Integrating Computational Thinking into Swedish Compulsory Education with Block-based Programming: A case study from the teachers


Lechen Zhang, DSV


Matti Tedre, University of Eastern Finland


Jalal Nouri, DSV


Kicki Skog, MND/SU



Computational Thinking (CT) has an increasing presence in compulsory education worldwide, and programming has been considered as an appropriate and standard way of delivering CT. Particularly, block-based programming languages (BBPLs), such as Scratch, have successfully attracted an enormous amount of young users and prevailed in the classrooms in the past decade. Much of the success can be attributed to the BBPLs’ affordances, i.e., media-rich and syntax hassle-free. In the recent computing education reforms taking place globally, Sweden has revised its compulsory curriculum to include CT and programming. The new Swedish curriculum mandates that CT and programming should be incorporated primarily under Mathematics and Technology, effective from July 2018. However, dilemmas and challenges arise at the occasion of this education reform. Unfortunately, compulsory school teachers may not be equipped with adequate CT competence to implement the new curriculum. Historically, CT and programming have never been a part of teacher training, nor the focus for professional development. This raised the question of to what extent teachers can integrate a subject with limited competence in that subject. Therefore, this dissertation was dedicated to investigating the integration process of CT and programming into Swedish compulsory education from the teachers’ perspective. Specifically speaking, it scrutinized two essential aspects of the integration: the CT skills taught and assessed by the teachers with a BBPL and the teachers’ CT competence.

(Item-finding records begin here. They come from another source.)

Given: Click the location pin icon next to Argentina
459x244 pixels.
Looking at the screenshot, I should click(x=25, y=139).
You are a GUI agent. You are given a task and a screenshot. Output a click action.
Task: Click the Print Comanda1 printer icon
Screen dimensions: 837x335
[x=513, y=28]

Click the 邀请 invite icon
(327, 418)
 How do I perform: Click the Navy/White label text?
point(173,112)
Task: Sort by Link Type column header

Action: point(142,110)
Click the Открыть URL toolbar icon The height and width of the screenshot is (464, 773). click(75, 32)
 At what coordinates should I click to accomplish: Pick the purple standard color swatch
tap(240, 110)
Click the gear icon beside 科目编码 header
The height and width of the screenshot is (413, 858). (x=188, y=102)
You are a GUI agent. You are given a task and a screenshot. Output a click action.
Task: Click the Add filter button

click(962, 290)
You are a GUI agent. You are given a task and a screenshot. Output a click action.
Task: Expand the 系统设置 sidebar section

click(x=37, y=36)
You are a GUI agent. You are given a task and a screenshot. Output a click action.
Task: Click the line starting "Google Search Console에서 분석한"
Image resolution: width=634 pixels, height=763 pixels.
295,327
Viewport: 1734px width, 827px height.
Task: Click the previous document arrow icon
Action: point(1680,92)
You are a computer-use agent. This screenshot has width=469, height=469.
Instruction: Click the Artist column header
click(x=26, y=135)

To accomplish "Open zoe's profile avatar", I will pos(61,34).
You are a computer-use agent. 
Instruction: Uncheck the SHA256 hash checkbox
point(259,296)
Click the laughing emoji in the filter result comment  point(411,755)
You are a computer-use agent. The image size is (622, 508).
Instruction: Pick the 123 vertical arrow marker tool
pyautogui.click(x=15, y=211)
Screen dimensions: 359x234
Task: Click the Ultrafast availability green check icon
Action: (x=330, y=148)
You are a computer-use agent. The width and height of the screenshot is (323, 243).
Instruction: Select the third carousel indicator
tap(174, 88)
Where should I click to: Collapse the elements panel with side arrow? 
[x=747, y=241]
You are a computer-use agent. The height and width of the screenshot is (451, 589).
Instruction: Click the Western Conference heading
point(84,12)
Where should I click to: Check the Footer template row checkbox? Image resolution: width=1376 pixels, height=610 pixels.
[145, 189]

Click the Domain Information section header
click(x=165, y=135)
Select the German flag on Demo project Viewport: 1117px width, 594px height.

This study conducted a case study to probe the integration process. The case study was carried out within a national research and development project aiming to enhance compulsory school teachers’ CT competence and pedagogical skills of programming. Multiple sources of data were collected, triangulated, and analyzed both qualitatively and quantitatively. The key findings are summarized as follows. Firstly, it validated and extended a CT framework detailing the CT skills that can be acquired through BBPLs. Secondly, the study revealed the CT skills teachers have included in their instruction and assessment, as well as the learning and teaching difficulties encountered.  It further proposed a learning progression of the CT skills for young learners. Thirdly, the study compared the CT skills listed in the validated framework and the ones that have been taught and assessed by the teachers. The differences yielded by the comparison implied the teachers’ limited CT and programming proficiency.  Finally, the study constructed a CT test and systematically surveyed the teachers’ CT competence. It even investigated the relationship between teachers’ background and their CT competence.

The significance of this study is manifold and unique. The study examined and evaluated important aspects of the CT and programming integration in Swedish compulsory education as a primary contribution. To the author’s best knowledge, no previous research has provided insights into this matter since the new curriculum went into effect. Hence, this study, for the first time, updates the stakeholders, namely, teachers, students, parents, school management, and policy-makers, with valuable specifics of the integration, especially when the teachers who participated in the study can be considered geographically representative of the country. Furthermore, this work contributes to the establishment of the knowledge body regarding in-service teachers in CT education research, as relevant studies have been scarce. By focusing on what teachers chose to teach and their competence in CT, this study brings the teachers’ perspective to the fore. Additionally, this research is of practical implications. Due to the nature of case studies, the findings in this study can be directly applied in practice, such as planning instructions and designing assessments, pinpointing the areas for improvement, and directing future professional development.